Но были потери и посущественней, чем мнительность и сбои в самооценке своего творчества. Прежде всего, это следы внутренней несвободы, душевной зажатости в прозе, писавшейся десятилетиями. Это особенно заметно на фоне таких работавших рядом мастеров, как Домбровский, Можаев, Трифонов, Казаков, Искандер и т. д. Те «позволяли себе» гораздо больше. Возможно, кроме установки писать исключительно для печати (Можаев, например, или Искандер в отличие от Нагибина имели характер ожидать публикации некоторых своих текстов лет по десять), Нагибину мешал еще и сам характер его дарования – на мой взгляд, дар по преимуществу лирический. Душевный инструмент такой прозы очень деликатен, он требует некой внутренней безмятежности, чувства защищенности. Состояние борьбы для него часто губительно, в отличие, скажем, от азартного, сатирического таланта Можаева, для которого атмосфера борьбы может быть живительна. Да и потом, Можаев, Казаков, Искандер – люди все-таки другого поколения, другого общественного климата. Во времена, когда Нагибин входил в литературу, перепад между тем, что человек мог себе позволить в своем кругу и что – в публичной жизни, был слишком резким. На сегодняшний взгляд записки военных лет Нагибина вполне невинны, но тогда они тянули лет на десять лагерей. И в тех условиях обрести навык безоглядно жить, чувствовать, думать на бумаге невероятно трудно, если вообще возможно.

...

«Из всего могут родиться слова – из грязи, пороков, ошибок, поздних раскаяний, но только не из страха», —

запись 1949 года.

...

«Мы все как глубинные рыбы, извлеченные на поверхность. Из страха давлением в миллион атмосфер нас перевели в разреженную атмосферу жиденького полустраха. Наши души не выдерживают… распадаются».

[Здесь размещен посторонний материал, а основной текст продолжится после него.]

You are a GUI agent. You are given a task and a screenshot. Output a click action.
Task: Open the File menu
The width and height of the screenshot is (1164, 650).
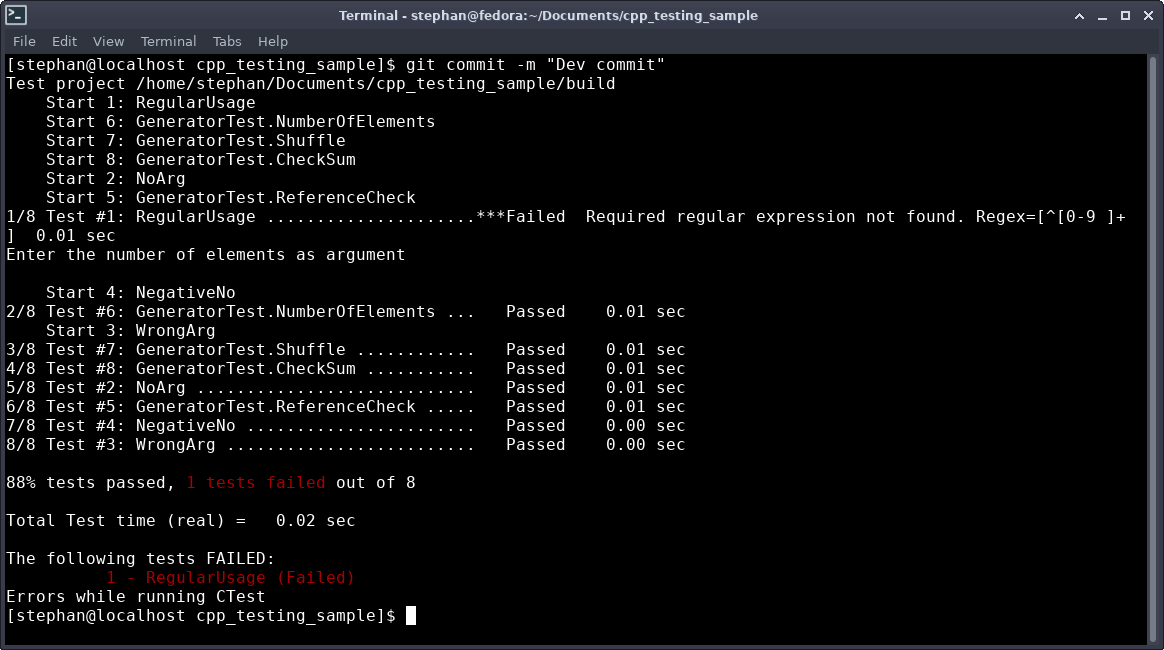coord(23,41)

В последние годы Нагибин получил наконец возможность писать абсолютно свободно. Так, как он писал свой дневник. Но избавиться от въевшихся намертво, ставших натурой, навыков беллетриста Нагибин уже не смог. В его поздних повестях «Тьма в конце туннеля» и «Моя золотая теща» отталкивает именно попытка дать современникам (таким, какими Нагибин их себе представлял) понятную, адаптированную к «общественным запросам» картину жизни. Разница между литературными достоинствами этой прозы и уровнем мысли и художественного письма в «Дневнике» разительнейшая (о поздней прозе Нагибина писал в журнале Никита Елисеев – «Тень „Амаркорда“» – «Новый мир», 1995, № 4).

У «Дневника» есть одна бросающаяся в глаза странность. Он литературен. Не фальшив, не ходулен, не претенциозен, а именно литературен. Дневники так не пишут. В дневники записывают. Нагибин же как раз писал. Изображал. Очевидно, это была действительно единственна его книга, в которой писатель дал полную волю своему таланту, в которой беллетрист Нагибин не мешал писателю Нагибину. Грустная и радостная ситуация. Грустная оттого, что писателяНагибина мы обретаем только после его смерти. Радостная, что – обретаем.

Анти-инфантильный роман Азольского

Анатолий Азольский. Диверсант. Роман // «Новый мир», 2002, №№ 3–4

Веселенькую книгу написал Азольский – роман «Диверсант» («Новый мир», №№ 3–4) с подзаголовком «назидательный роман для юношей и девушек». И, добавлю от себя, – для взрослых. Это уже как бы собственный жанр Азольского: роман «анти-инфантильный». Анти-инфантильный по отношению к общественным энтузиазмам. Любым. В том числе и военно-героическим, явленным в созданном советской литературой (и кинематографом) жанре под названием «подвиг разведчика» (от собственно «Подвига разведчика» до «Иванова детства» и эпопеи про Штирлица).

Если коротко, то это история про мальчика образца 1941 года, Леню Филатова, воспитанного на военно-патриотической романтике, который рвется на фронт, – подделав документы и набавив себе возраста, попадает в разведку, становится диверсантом, совершает массу подвигов, а потом, как отработанный (и опасный потому) материал войны, Большой Политики и Государственного Порядка, подлежит уничтожению. История его жизни – это история бегства от всевидящего ока государственных институтов (МГБ, КГБ).

Пожалуй, самая жесткая по мысли проза, которую написал Азольский. К уже обозначенной Булкиной в «Русском журнале» литературной традиции (Стивенсон, Жюль Верн, Дюма), с которой взаимодействует автор, я бы прибавил Вольтера с едким философским скепсисом его «Кандида».